- Location: Queensland
- Coordinates: 27°48′53″S 150°08′08″E﻿ / ﻿27.81472°S 150.13556°E
- Area: 71.2 km^{2} (27.5 sq mi)
- Established: 1970
- Governing body: Queensland Parks and Wildlife Service

= Southwood National Park =

National park in Australia

Southwood is a national park in Queensland, Australia, 288 km west of Brisbane.

Brigalow-belah forest remnants are conserved in this park on the western Darling Downs. Few intact examples of this vegetation type remain on the Downs. Cypress pine, poplar box, wilga bush, false sandalwood, western teatree and other plant species common throughout the semi-arid lands also grow in the park.
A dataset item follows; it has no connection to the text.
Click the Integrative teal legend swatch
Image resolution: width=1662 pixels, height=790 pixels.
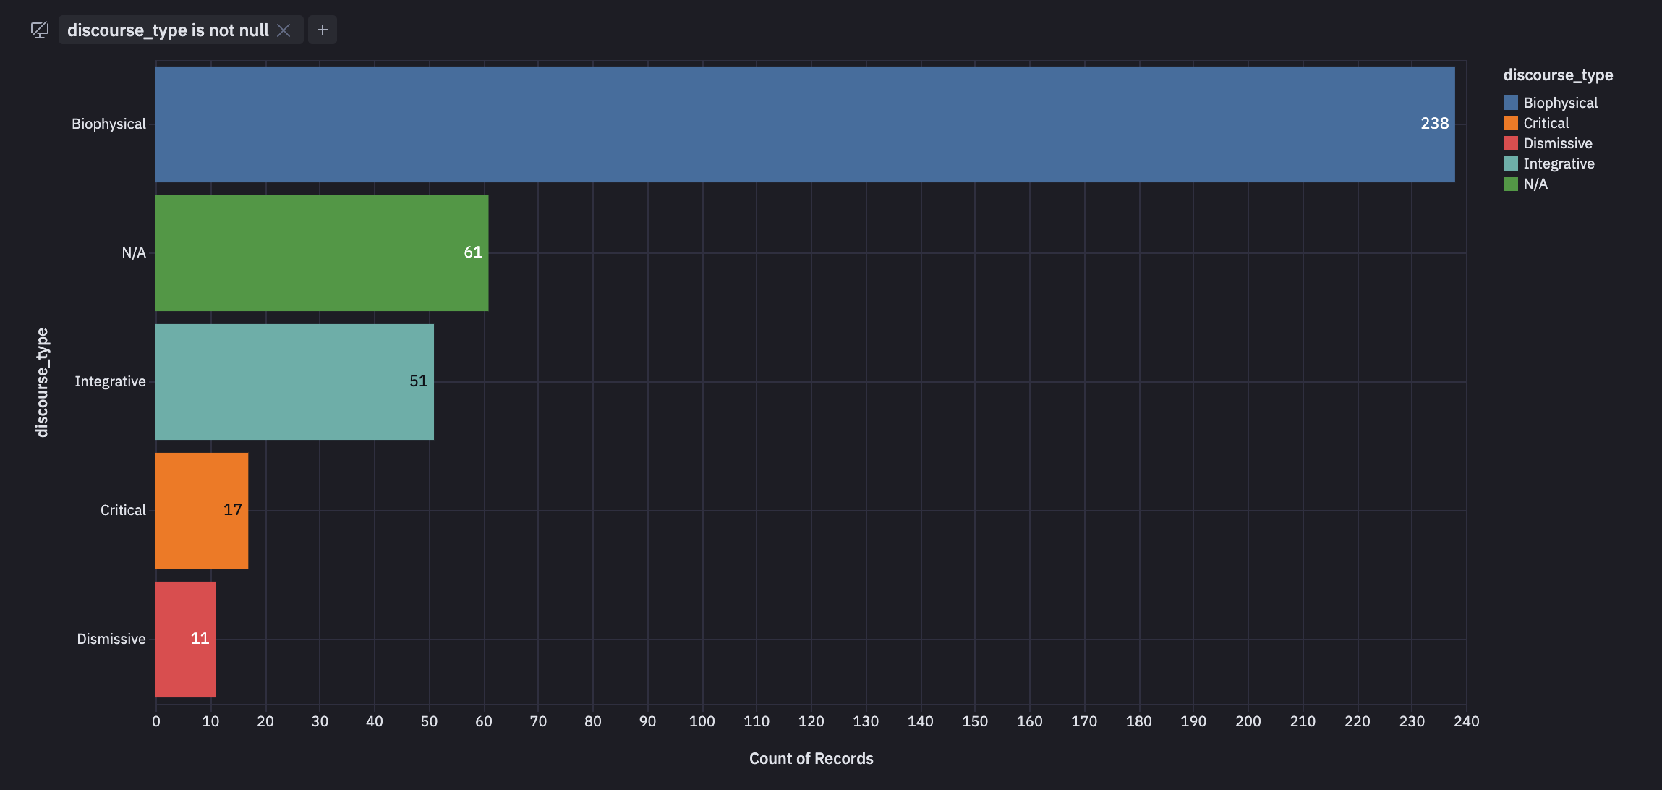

Southwood's scrubby forests are a refuge for wildlife. More than 92 species of birds have been seen in the park. The wonga pigeon is close to the inland limit of its range here. Large depressions known as gilgais are scattered through the park. These form by constant wetting and drying of the heavy clay soils.

This is the traditional land of the Bigambul people. Explorers Allan Cunningham and Thomas Mitchell passed this way but the surrounding area was slow to attract settlers. Formerly known as "Wild Horse Paradise", Southwood became a national park in 1970.